(Collected data)
════════
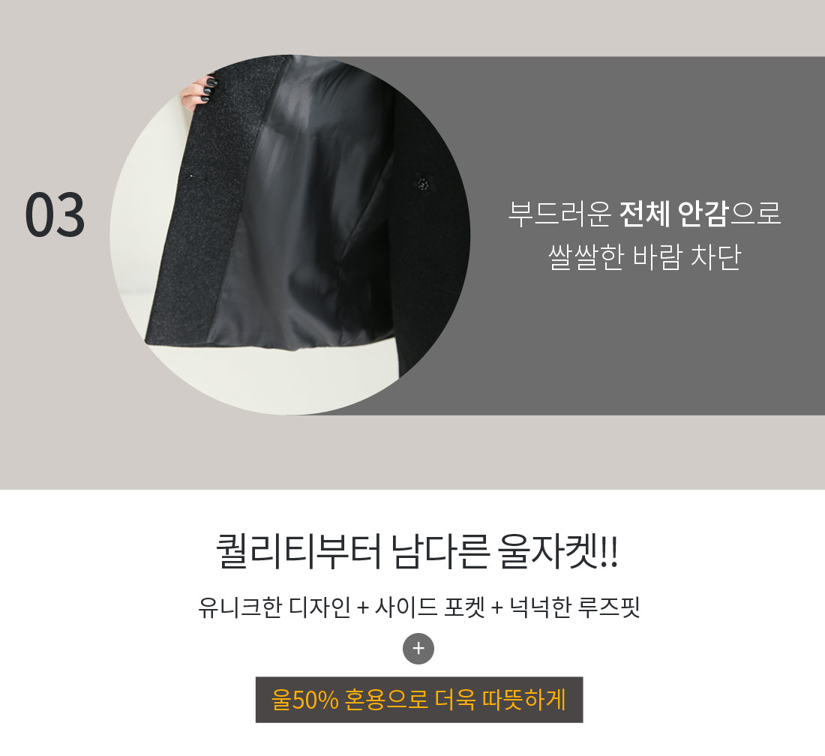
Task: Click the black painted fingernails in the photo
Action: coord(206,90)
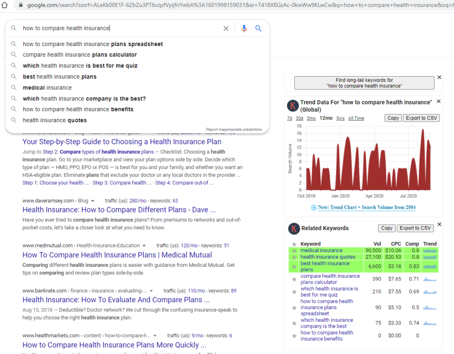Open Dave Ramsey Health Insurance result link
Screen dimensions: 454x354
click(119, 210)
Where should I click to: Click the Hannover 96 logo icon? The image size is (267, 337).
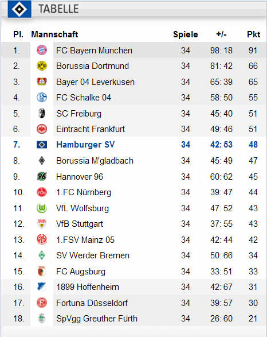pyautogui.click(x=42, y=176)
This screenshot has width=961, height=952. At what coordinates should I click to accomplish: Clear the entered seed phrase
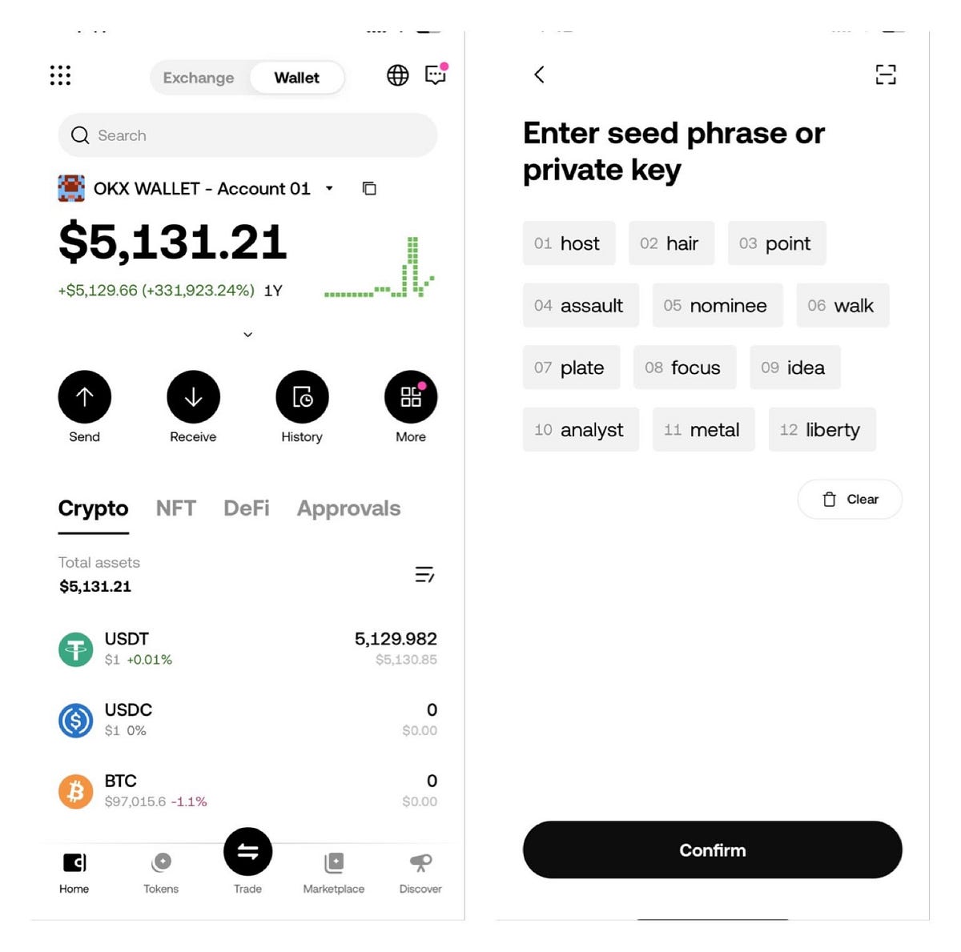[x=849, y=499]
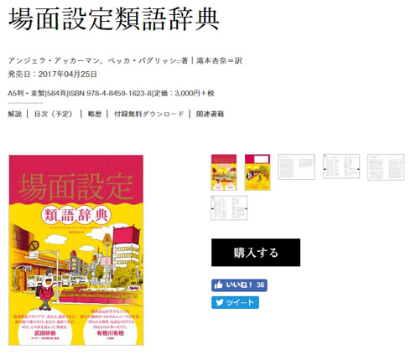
════════
With the pictures left out, please output each line from the one containing "Where should I" through the end of the entries, exactly as it is.

- _Answer to the problem_
Where should I click to: Click the Hannover 96 logo icon? The image size is (267, 337).
pyautogui.click(x=42, y=176)
This screenshot has width=961, height=952. At what coordinates should I click to accomplish: Clear the entered seed phrase
[x=849, y=499]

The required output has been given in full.